[Lines of data]

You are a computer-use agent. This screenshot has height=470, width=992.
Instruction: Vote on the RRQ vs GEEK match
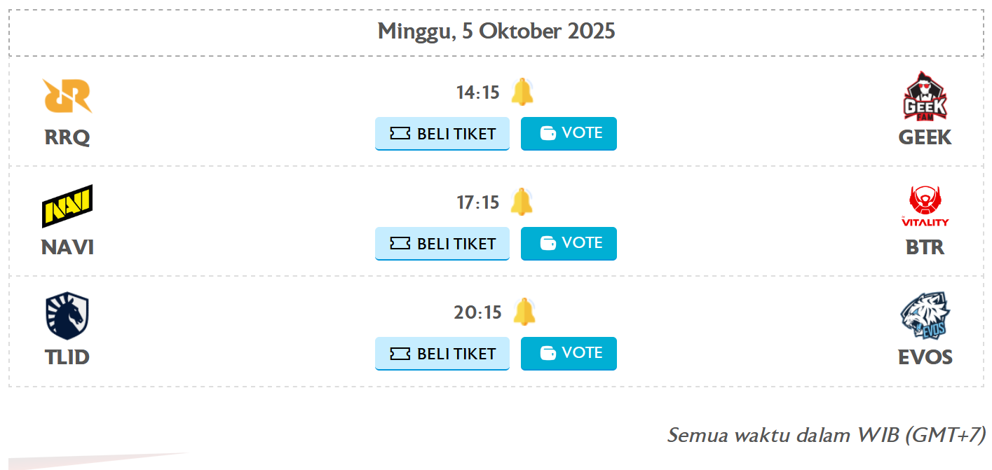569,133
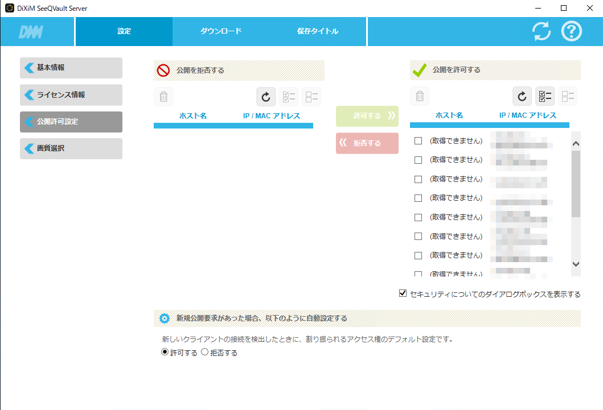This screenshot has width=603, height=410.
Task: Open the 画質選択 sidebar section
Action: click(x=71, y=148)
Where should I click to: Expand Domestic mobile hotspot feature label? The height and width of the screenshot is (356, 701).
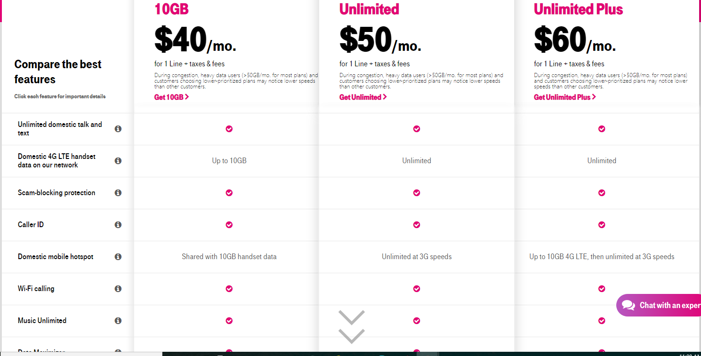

Given task
Could you render all of the lines above as a numbered list, leaving out any blank lines and the pictures?

Reply
1. You are a computer-use agent. This screenshot has height=470, width=992.
2. Instruction: Vote on the RRQ vs GEEK match
3. 569,133
4. This screenshot has width=603, height=410.
5. Task: Open the 画質選択 sidebar section
6. Action: click(x=71, y=148)
7. Where should I click to: Expand Domestic mobile hotspot feature label? The height and width of the screenshot is (356, 701).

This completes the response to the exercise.